**Work task**: The answer must be an exact copy of the records, with no pictures in it.

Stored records
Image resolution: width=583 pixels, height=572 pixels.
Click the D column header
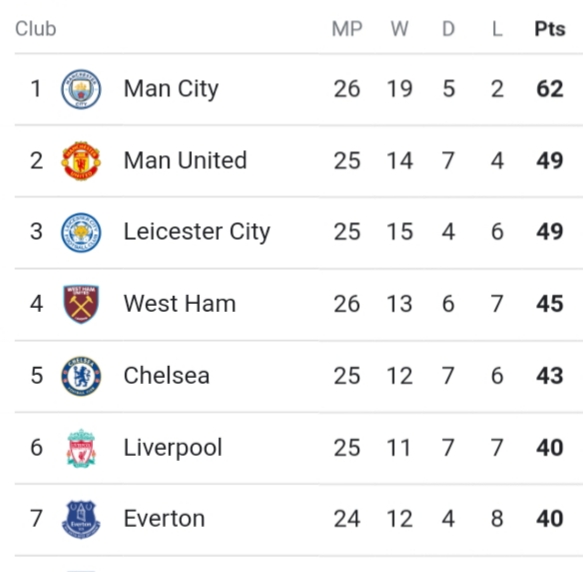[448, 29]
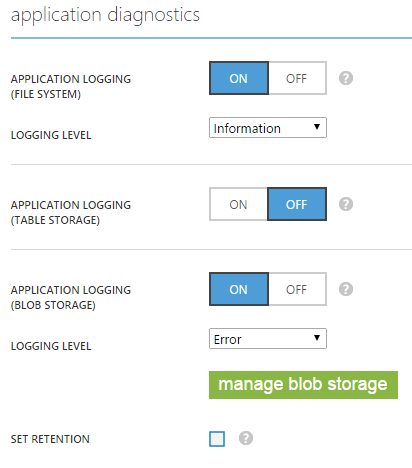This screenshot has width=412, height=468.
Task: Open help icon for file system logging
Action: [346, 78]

**Result for this task**:
Image resolution: width=583 pixels, height=572 pixels.
Click the D column header
[448, 29]
This screenshot has width=412, height=468.
Task: Open help icon for file system logging
Action: [346, 78]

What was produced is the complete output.